3. Being a mom has made me a hospitable pastor

The first Sunday at a new church I walked into the nursery to leave my toddler, and she ran to a pile of raggedy stuffed animals. She grabbed and kissed and wiped her nose all over them. There was a dusty collection of toys, puzzles with missing pieces, and little lambs peeling off the border on the wall. It didn’t take long before I realized no one was coming to staff the room. 

First impressions are hard to shake, and most people list “children’s area” as one of the top reasons they’ll return to a church next week. As a mom, I have a special radar for all of the ways we might be attracting or scaring away young families. As our church works to be a welcoming community, focused on growing our own disciples, I am able to advocate for nursery care and intergenerational worship. I have been able to offer hospitality to a young nursing mom at a funeral service, and visit a new mom in the hospital where I knew just the right questions to ask.

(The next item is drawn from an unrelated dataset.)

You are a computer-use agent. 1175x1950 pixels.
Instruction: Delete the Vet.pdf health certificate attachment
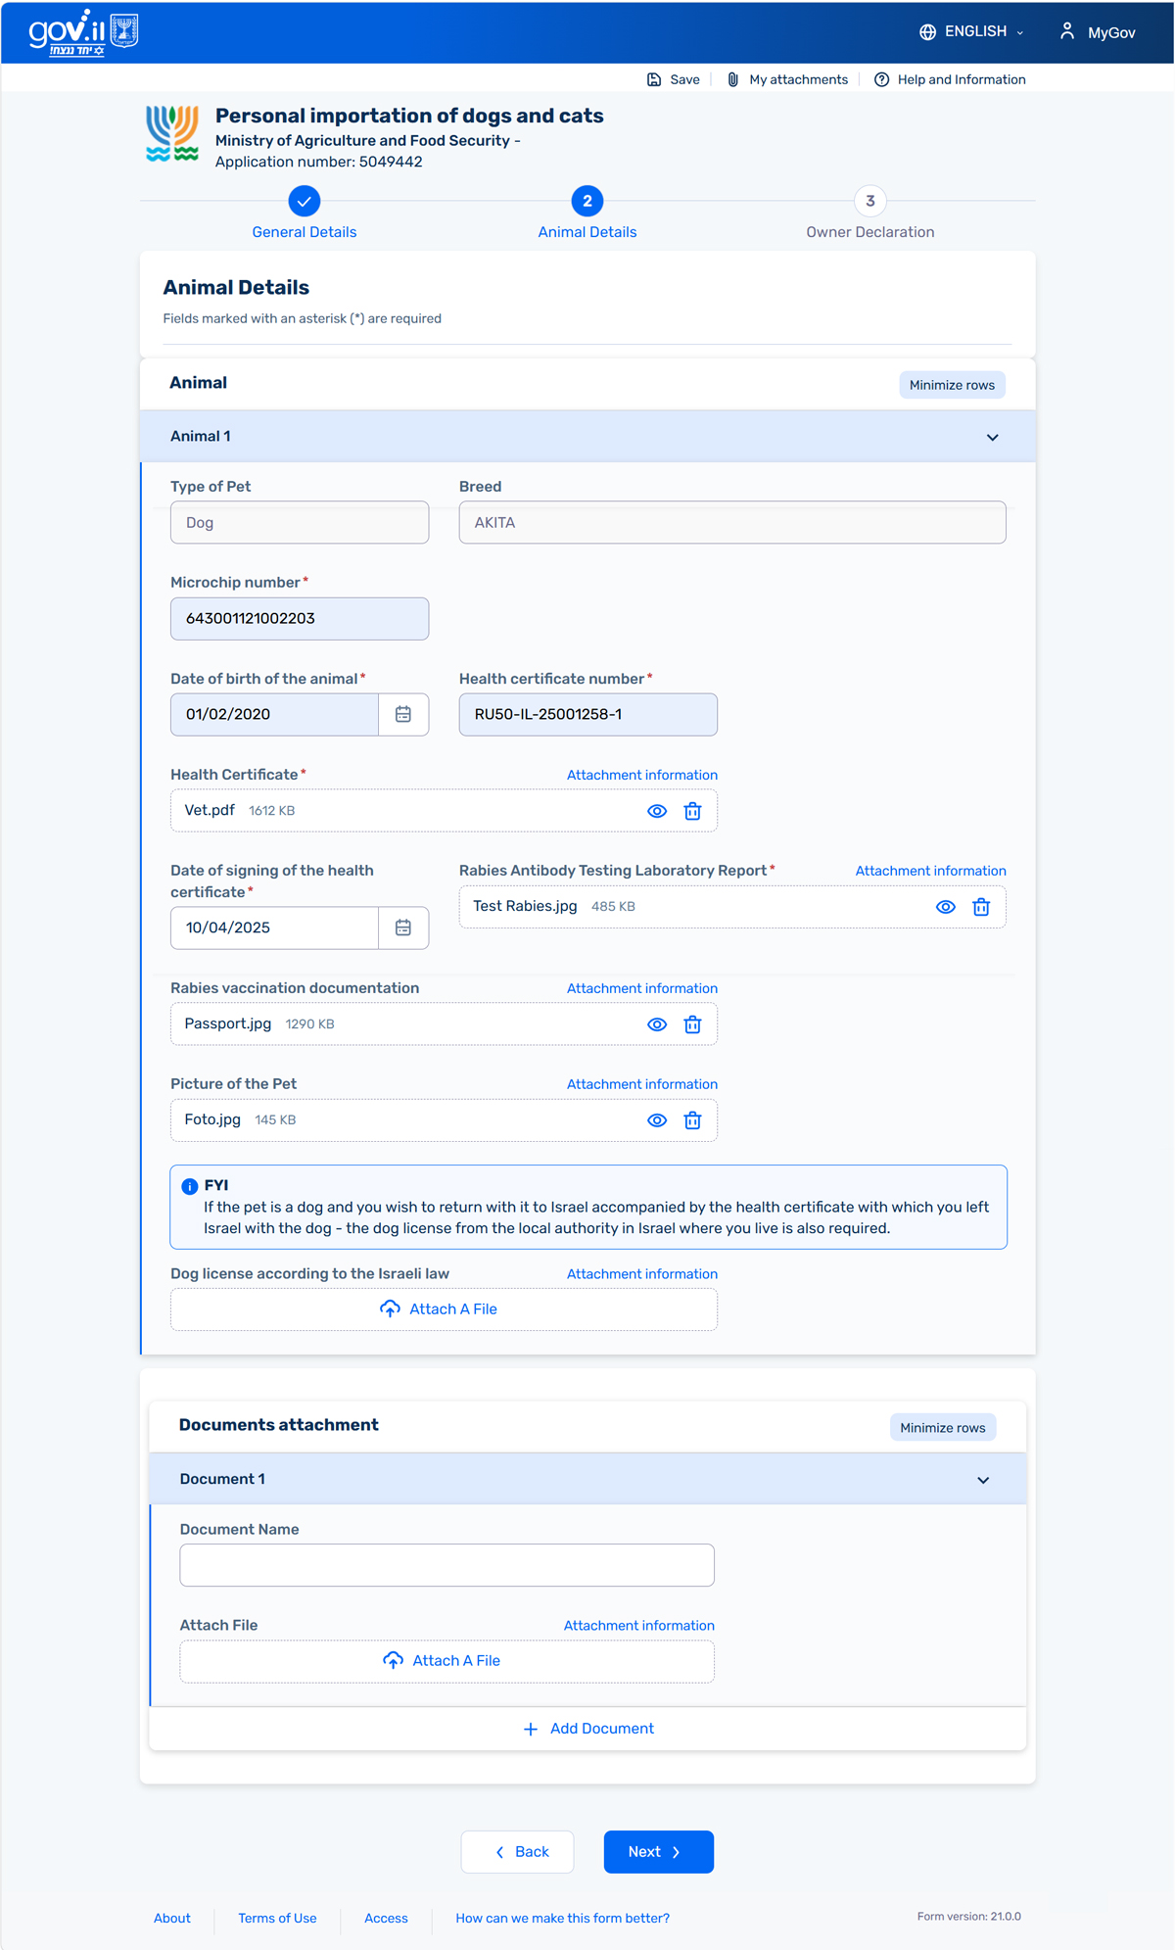tap(692, 811)
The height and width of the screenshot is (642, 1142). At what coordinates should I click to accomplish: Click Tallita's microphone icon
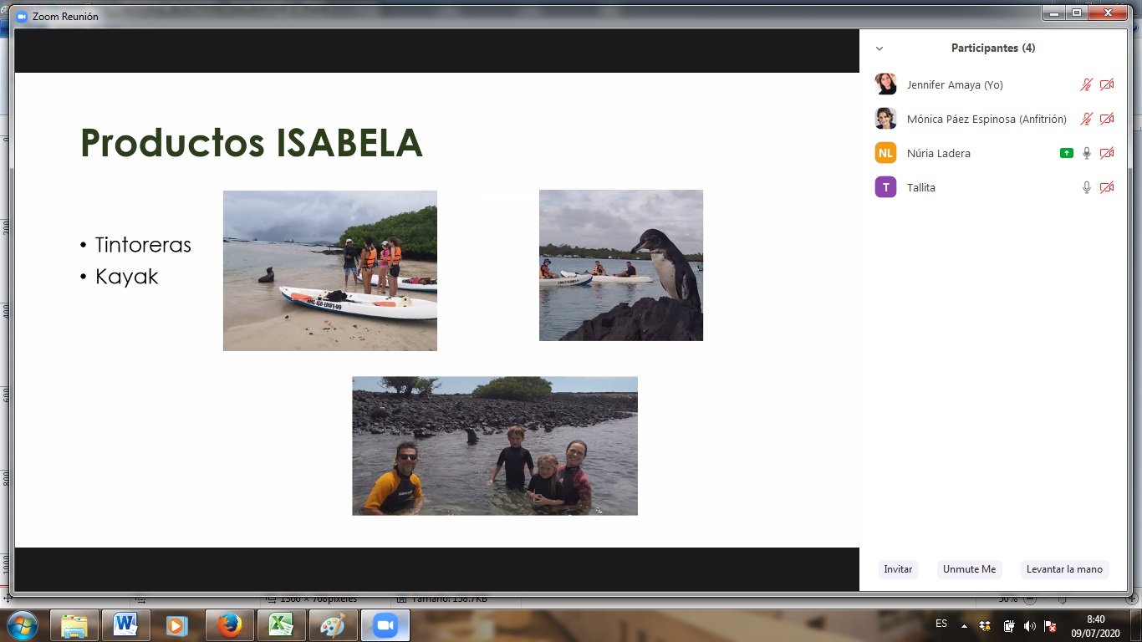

I have been able to see holes in the system that would most likely go unnoticed if I were not a mom. I am bringing attention to the need for child safety policies and a thoughtful scope and sequence for children’s Sunday School. Being in the thick of motherhood, I am aware of just how foundational children’s ministry is to the future of the Church. Not only does this attract young families and impact the lives of children today, but it is also an investment in future disciples and leaders of the Church.

A lot of times, in working to expand God’s kingdom, my girls do a better job. They aren’t influenced by the boundary markers we have put up. They aren’t inhibited by what other’s think. The kingdom belongs to them, and every day they teach me how to be a better member of it, making me a better pastor!

BONUS: When we have new families over to our house for dinner, our girls eagerly await the arrival of new friends! They pull out tricycles and bicycles, doll houses and trains. All the while, I am able to visit with their parent(s).